In the Outline of Phonetic Development (OP1) also written the late 1930s, Tolkien instead had ᴹQ. kiuka “thigh” from the root ᴹ√KIWIK (PE19/54). This form and root reappeared as Q. kiuka in the Outline of Phonology (OP2) from the 1950s, though Tolkien clarified the pronunciation was actually kyūka in Tarquesta since iu became a rising diphthong [ı̯ū] (PE19/107).
Neo-Quenya: For purposes of Neo-Quenya, I would stick with the derivatives of the 1937 root ᴹ√TIW “fat, thick” since this represents a larger collection of words, and so would use ᴹQ. tiuco for “thigh”, pronounced tyūko.
- ᴺS. teleg n. “leg”
- A Neo-Sindarin word for “leg”, derived from the root ᴹ√TELEK “stalk, stem, leg” coined by Elaran in a Discord chat from 2018-08-29.
Conceptual Development: There is an attested Gnomish word for “leg”, G. bactha (GL/21), but its form is not suitable for Sindarin. There is also a Quenya word for “leg” Q. telco appearing later writings, which also means “stem” (PE17/122, LotR/1118). This Quenya word appears in the Etymologies with the gloss “leg”, where its Noldorin equivalent is given as N. telch “stem” (Ety/TÉLEK). It’s possible this word could also mean “leg” in Sindarin, but Tolkien had the opportunity to give it this gloss and chose not to.

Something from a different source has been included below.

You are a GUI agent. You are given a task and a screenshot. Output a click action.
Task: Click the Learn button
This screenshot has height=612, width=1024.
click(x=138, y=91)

Perhaps the Primitive Elvish words were something like ✶téleku “stem” and ✶telékō “leg”, with differing stress patterns. These two words would have blended in Quenya as telco, but would have remained distinct in Sindarin as telch “stem” and teleg “leg”. That’s the theory presented here.

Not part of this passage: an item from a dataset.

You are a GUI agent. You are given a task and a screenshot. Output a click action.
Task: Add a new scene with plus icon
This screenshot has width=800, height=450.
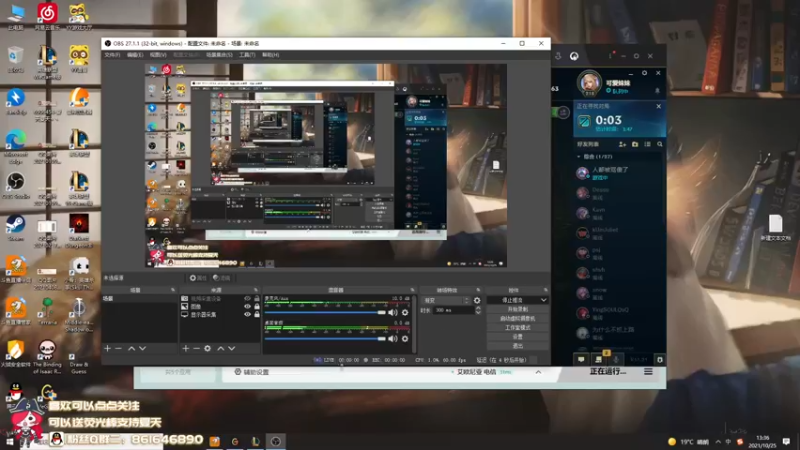[108, 348]
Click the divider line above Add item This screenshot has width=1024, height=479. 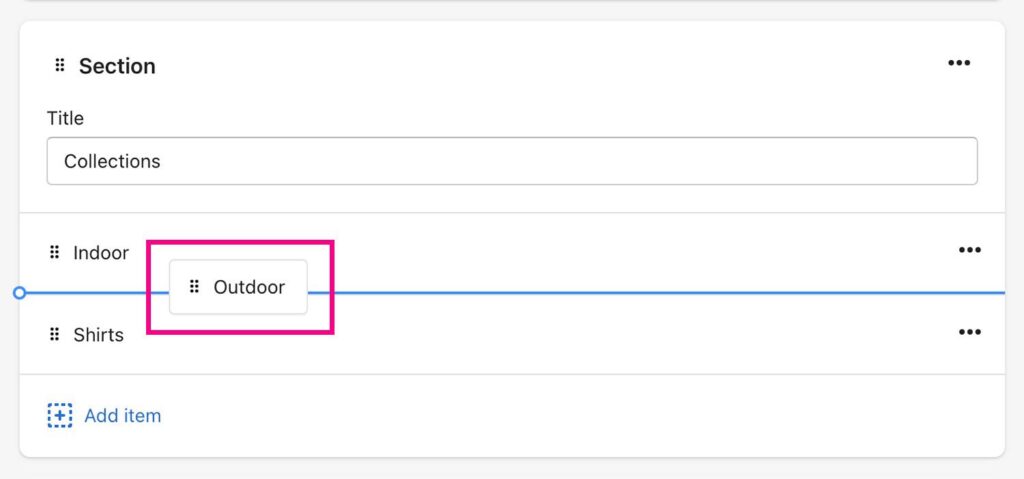click(512, 374)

Alternately, you might repurpose S. tâl “foot” to mean both “leg” and “foot” as happens in some real-world languages. This second option is partially supported by the word tad-dal “two-legged, *biped”, though the literal meaning of the word could actually be “*two-footed”.
- ᴱQ. okka n. “knee”
- The word ᴱQ. okka “knee” appeared the Qenya Lexicon of the 1910s under the early root ᴱ√OQO “bend” (QL/70). The word appeared again in Early Qenya Word-lists of the 1920s (PE16/137).

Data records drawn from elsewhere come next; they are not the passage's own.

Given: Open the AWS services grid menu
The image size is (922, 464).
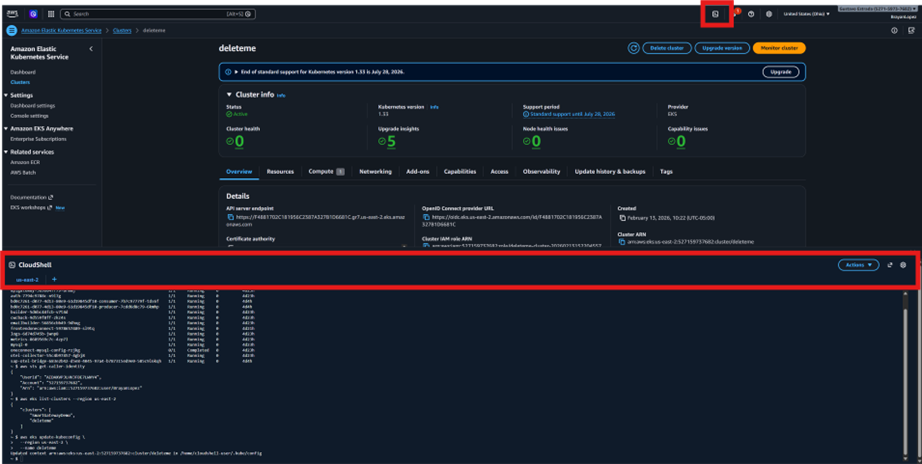Looking at the screenshot, I should (51, 14).
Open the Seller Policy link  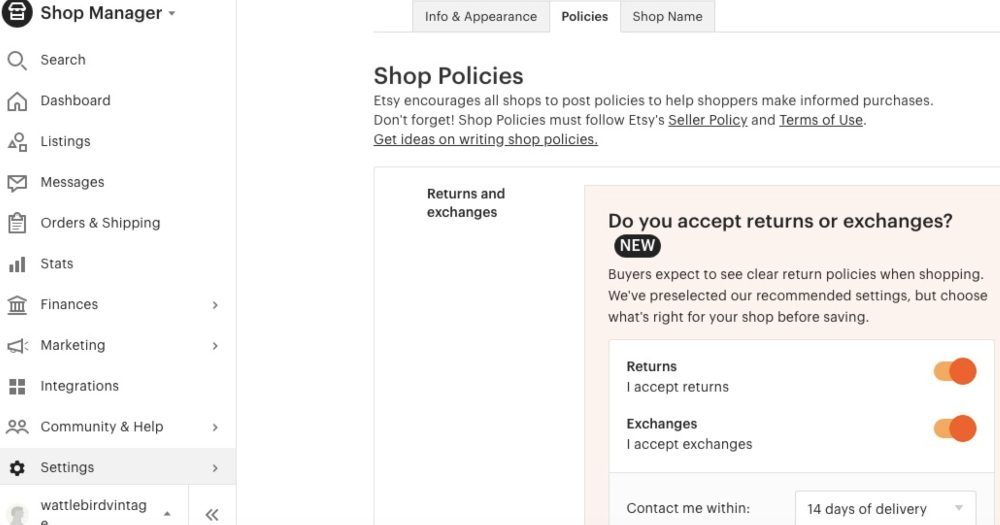coord(707,120)
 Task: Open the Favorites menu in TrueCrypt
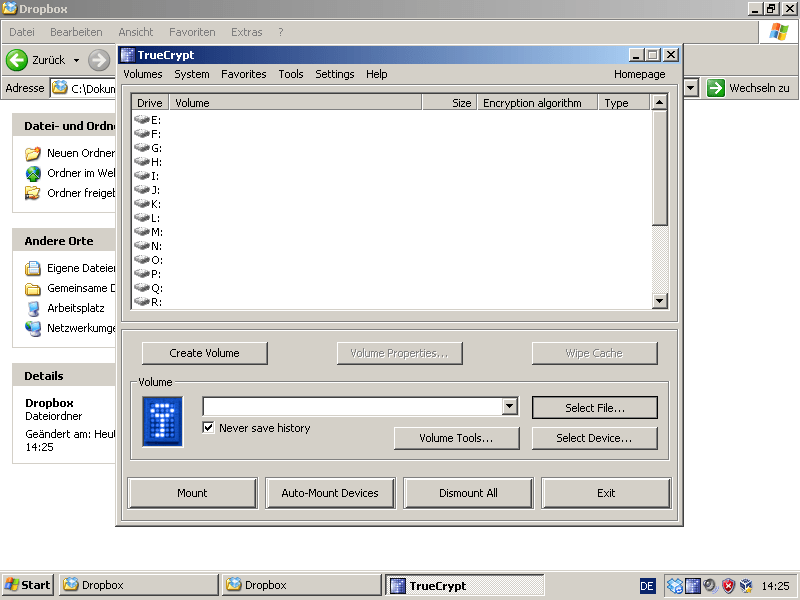[x=243, y=74]
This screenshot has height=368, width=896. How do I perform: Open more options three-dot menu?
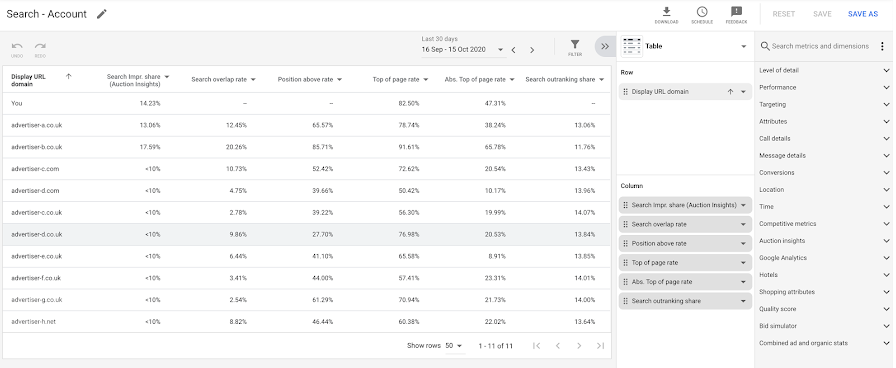882,46
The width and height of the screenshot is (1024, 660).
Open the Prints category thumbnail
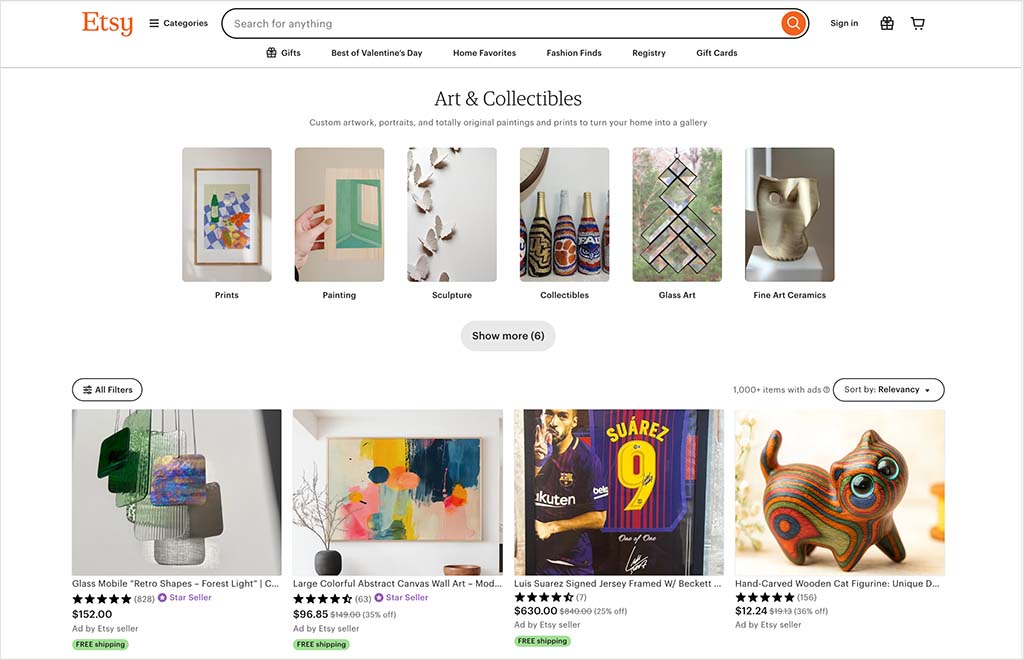[226, 213]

Neo-Sindarin: I would retain ᴺQ. occa “knee” for purposes of Neo-Quenya as we have no better alternatives, though what its etymology would be in later conceptions of the language is unclear.
- G. octha n. “knee”
- The word G. octha “knee” appeared in the Gnomish Lexicon of the 1910s (GL/62), clearly a cognate of ᴱQ. okka “knee” (QL/70).